= Text shown =
Metadata-Version: 2.4
Name: waldur-site-agent-rancher-kc-crd
Version: 1.0.4rc13
Summary: Rancher + Keycloak CRD-driven plugin for Waldur Site Agent
Author-email: OpenNode Team <info@opennodecloud.com>
Requires-Python: <4,>=3.9
Requires-Dist: kubernetes>=29.0.0
Requires-Dist: waldur-site-agent>=1.0.4rc13
Description-Content-Type: text/markdown

# waldur-site-agent-rancher-kc-crd

CRD-driven Rancher + Keycloak membership-sync plugin for Waldur Site
Agent. Translates Waldur `Resource` + `ResourceProject` + `UserRole`
state into `ManagedRancherProject` Custom Resources; the
`rancher-keycloak-operator` running inside the target Kubernetes
cluster owns the actual Rancher project + Keycloak group lifecycle.

## Expected operator

This plugin only writes CRs — it relies on
[`waldur/rancher-keycloak-operator`][operator-github] to be running
in the target Kubernetes cluster. That operator owns the
`ManagedRancherProject` and `RancherProjectInventory` CRD definitions
and is the only thing that talks to Rancher and Keycloak APIs.

Minimum operator version compatible with the current plugin: **`0.3.0`**.
**Recommended: `0.3.1`+** — earlier 0.3.x bug-fixes a metadata-sync gap
where description / organization / projectSlug changes never reached
Rancher after the initial create. The plugin no longer emits
`spec.namespace`, which `0.2.x` operators relied on for namespace
creation; earlier versions also miss audit fields and the
stale-project-ID cleanup fallback that the plugin assumes.

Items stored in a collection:
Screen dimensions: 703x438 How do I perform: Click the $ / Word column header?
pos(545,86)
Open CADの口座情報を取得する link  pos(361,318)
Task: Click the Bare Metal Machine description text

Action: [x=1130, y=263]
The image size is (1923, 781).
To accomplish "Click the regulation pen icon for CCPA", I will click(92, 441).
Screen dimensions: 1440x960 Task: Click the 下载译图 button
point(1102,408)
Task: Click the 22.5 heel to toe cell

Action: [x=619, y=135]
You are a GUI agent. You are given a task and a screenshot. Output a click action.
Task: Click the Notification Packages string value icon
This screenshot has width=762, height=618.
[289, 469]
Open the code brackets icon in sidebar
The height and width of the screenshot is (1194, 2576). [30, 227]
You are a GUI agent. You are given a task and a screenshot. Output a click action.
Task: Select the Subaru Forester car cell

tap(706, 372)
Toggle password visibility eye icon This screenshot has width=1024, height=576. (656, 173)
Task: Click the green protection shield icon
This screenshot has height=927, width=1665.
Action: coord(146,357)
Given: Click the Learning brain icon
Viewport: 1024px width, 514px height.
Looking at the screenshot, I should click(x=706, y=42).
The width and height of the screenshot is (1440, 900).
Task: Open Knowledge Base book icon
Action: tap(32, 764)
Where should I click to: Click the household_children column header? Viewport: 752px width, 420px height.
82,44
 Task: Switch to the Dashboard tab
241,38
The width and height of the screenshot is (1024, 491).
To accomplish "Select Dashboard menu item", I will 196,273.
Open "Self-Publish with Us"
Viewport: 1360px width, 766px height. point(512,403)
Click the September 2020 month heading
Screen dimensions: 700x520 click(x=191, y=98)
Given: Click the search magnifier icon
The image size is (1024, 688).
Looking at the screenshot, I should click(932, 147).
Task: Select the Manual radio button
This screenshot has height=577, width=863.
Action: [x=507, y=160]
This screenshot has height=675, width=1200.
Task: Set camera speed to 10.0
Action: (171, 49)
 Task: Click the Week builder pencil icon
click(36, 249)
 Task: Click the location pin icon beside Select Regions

= What you have to do =
Reproduce the Rancher + Keycloak plugin package description above word for word, from start to finish.

= Finished task =
Metadata-Version: 2.4
Name: waldur-site-agent-rancher-kc-crd
Version: 1.0.4rc13
Summary: Rancher + Keycloak CRD-driven plugin for Waldur Site Agent
Author-email: OpenNode Team <info@opennodecloud.com>
Requires-Python: <4,>=3.9
Requires-Dist: kubernetes>=29.0.0
Requires-Dist: waldur-site-agent>=1.0.4rc13
Description-Content-Type: text/markdown

# waldur-site-agent-rancher-kc-crd

CRD-driven Rancher + Keycloak membership-sync plugin for Waldur Site
Agent. Translates Waldur `Resource` + `ResourceProject` + `UserRole`
state into `ManagedRancherProject` Custom Resources; the
`rancher-keycloak-operator` running inside the target Kubernetes
cluster owns the actual Rancher project + Keycloak group lifecycle.

## Expected operator

This plugin only writes CRs — it relies on
[`waldur/rancher-keycloak-operator`][operator-github] to be running
in the target Kubernetes cluster. That operator owns the
`ManagedRancherProject` and `RancherProjectInventory` CRD definitions
and is the only thing that talks to Rancher and Keycloak APIs.

Minimum operator version compatible with the current plugin: **`0.3.0`**.
**Recommended: `0.3.1`+** — earlier 0.3.x bug-fixes a metadata-sync gap
where description / organization / projectSlug changes never reached
Rancher after the initial create. The plugin no longer emits
`spec.namespace`, which `0.2.x` operators relied on for namespace
creation; earlier versions also miss audit fields and the
stale-project-ID cleanup fallback that the plugin assumes.